BRIEF - Put each nonblank line of the rows below into a JSON list of strings, one string per line, and leave out the pictures.

MATERIAL PROVIDED -
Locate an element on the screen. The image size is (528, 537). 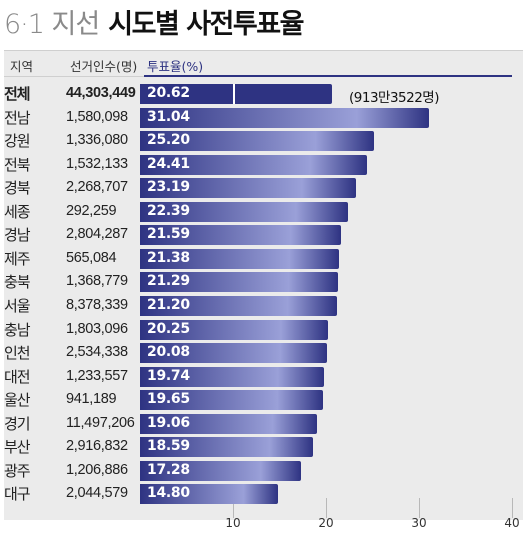
voters-value: 292,259 is located at coordinates (92, 210).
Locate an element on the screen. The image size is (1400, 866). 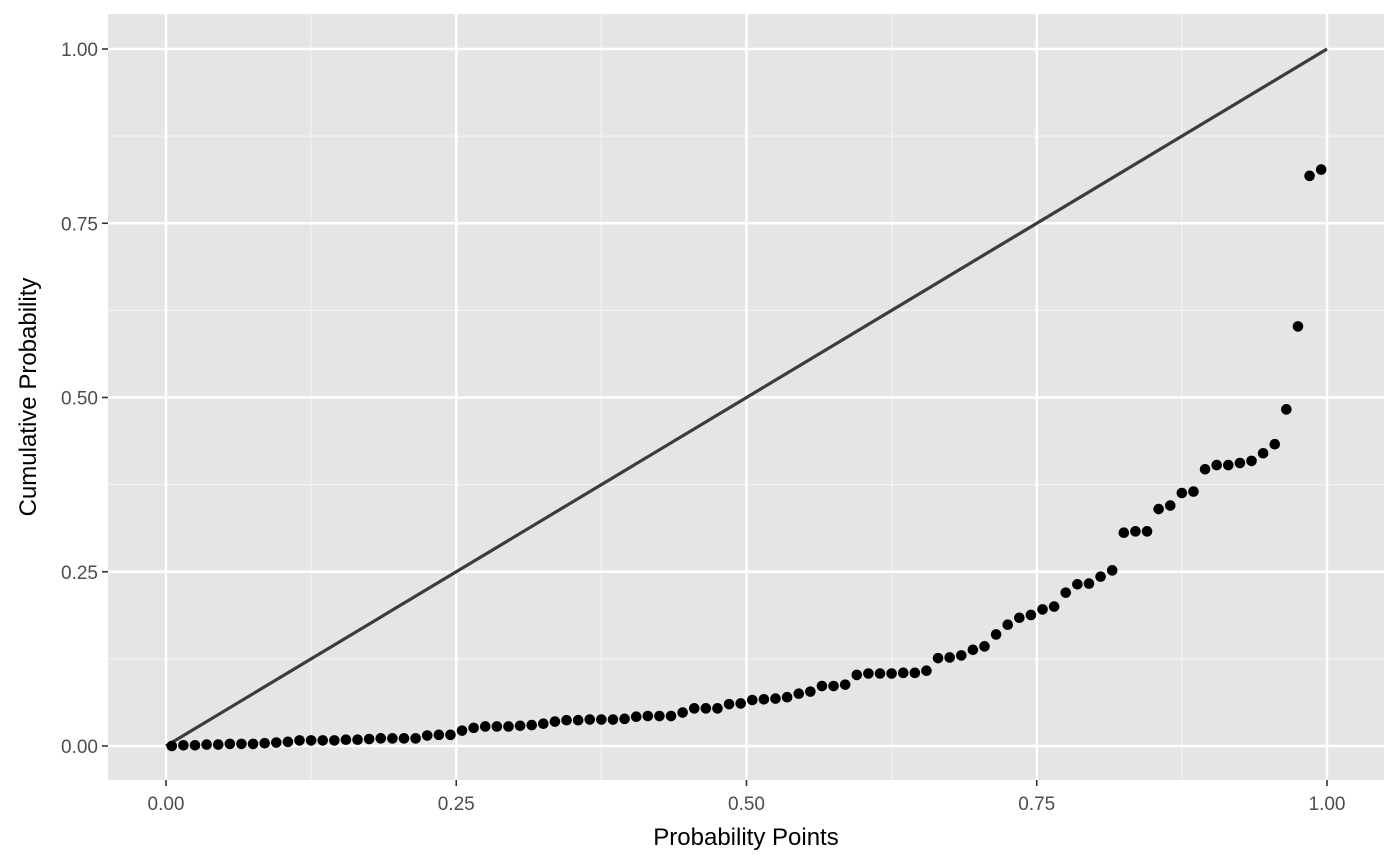
y-tick-label: 0.25 is located at coordinates (80, 574).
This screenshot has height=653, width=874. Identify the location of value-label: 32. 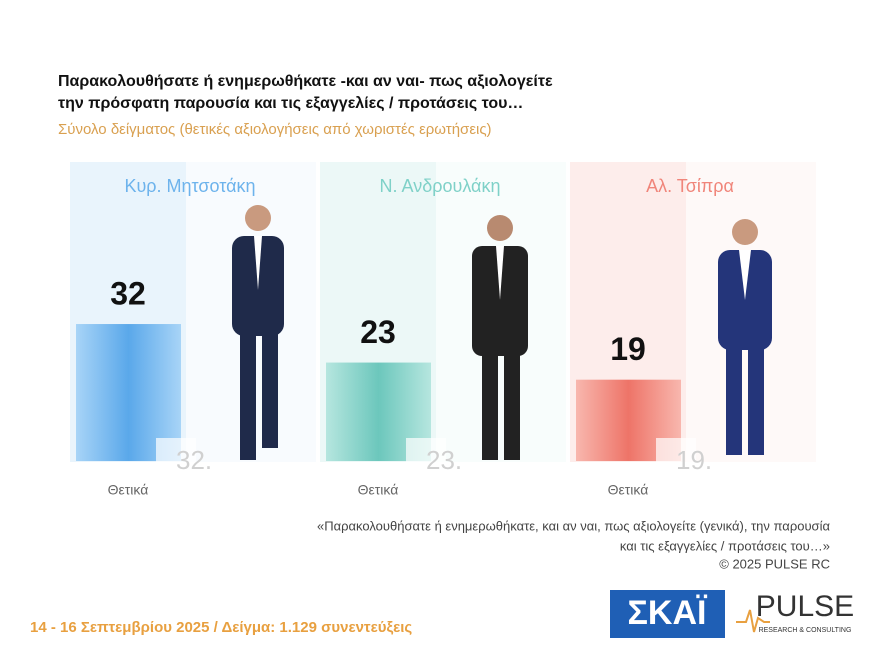
(128, 293).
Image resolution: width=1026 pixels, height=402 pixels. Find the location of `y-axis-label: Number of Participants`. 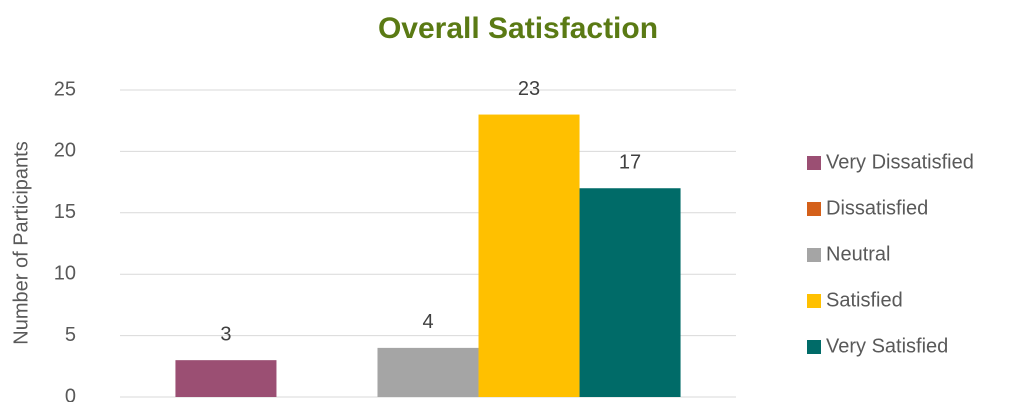

y-axis-label: Number of Participants is located at coordinates (21, 242).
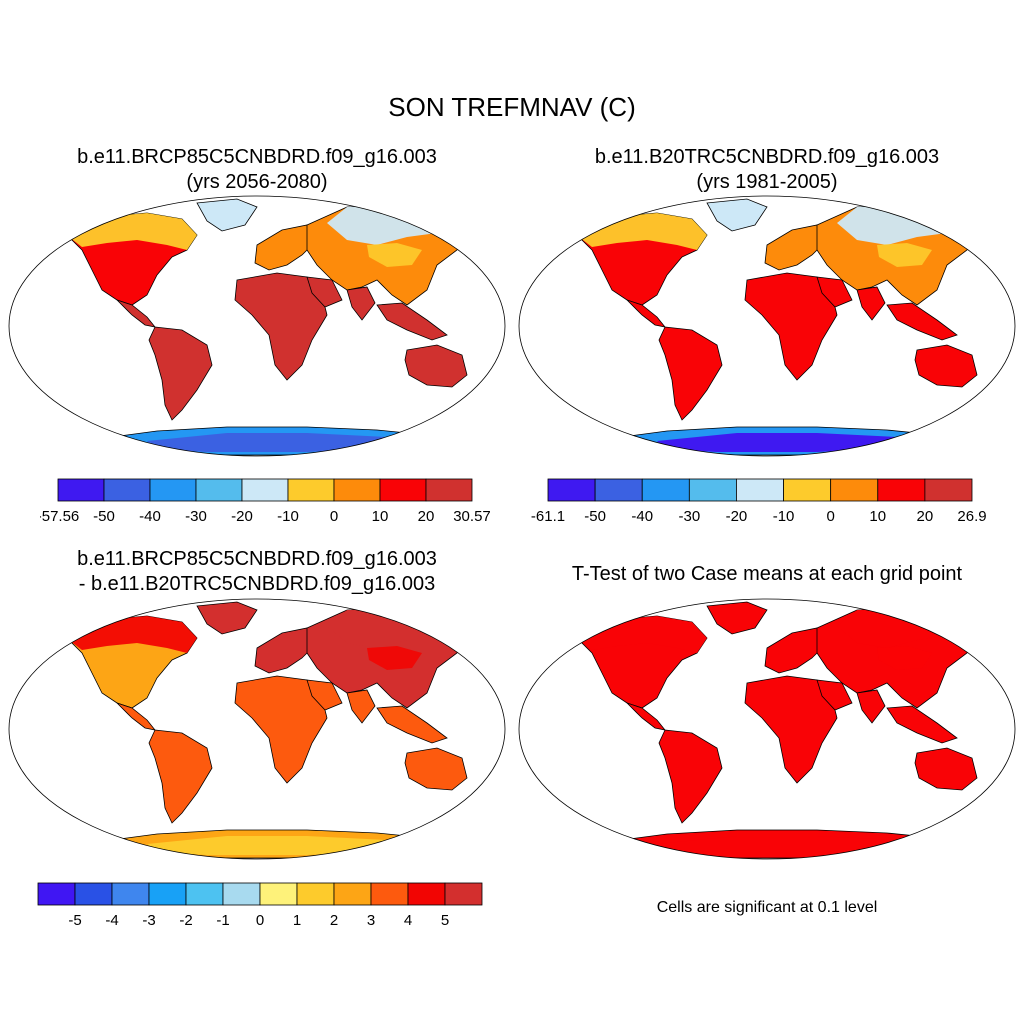 Image resolution: width=1024 pixels, height=1024 pixels. What do you see at coordinates (148, 920) in the screenshot?
I see `colorbar-tick-label: -3` at bounding box center [148, 920].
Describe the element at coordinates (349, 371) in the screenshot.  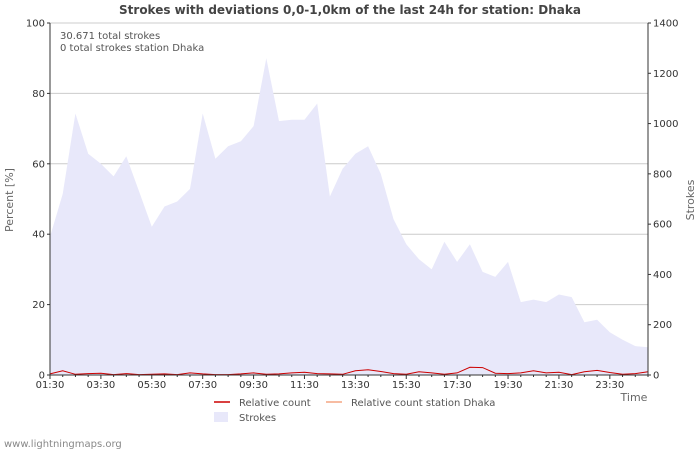
I see `series-line-relative-count` at that location.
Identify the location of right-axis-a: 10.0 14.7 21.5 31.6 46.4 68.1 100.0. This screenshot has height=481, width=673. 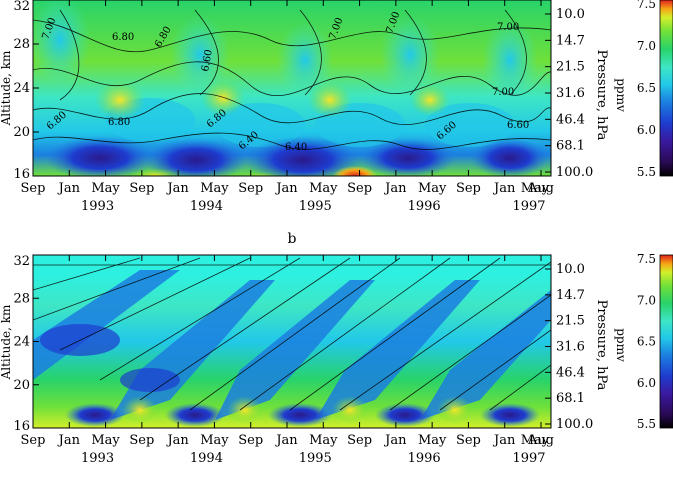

RESPONSE AREA -
[
  "Locate an element on the screen. The image size is (528, 537). ",
  "voters-value: 292,259 is located at coordinates (92, 210).",
  "Locate an element on the screen. The image size is (1400, 866). ",
  "y-tick-label: 0.25 is located at coordinates (80, 574).",
  "This screenshot has height=653, width=874. Identify the location of value-label: 32. ",
  "(128, 293).",
  "Image resolution: width=1026 pixels, height=402 pixels. Find the location of `y-axis-label: Number of Participants`. ",
  "y-axis-label: Number of Participants is located at coordinates (21, 242).",
  " Image resolution: width=1024 pixels, height=1024 pixels. What do you see at coordinates (148, 920) in the screenshot?",
  "I see `colorbar-tick-label: -3` at bounding box center [148, 920].",
  "Describe the element at coordinates (349, 371) in the screenshot.  ",
  "I see `series-line-relative-count` at that location.",
  "Identify the location of right-axis-a: 10.0 14.7 21.5 31.6 46.4 68.1 100.0. This screenshot has height=481, width=673. "
]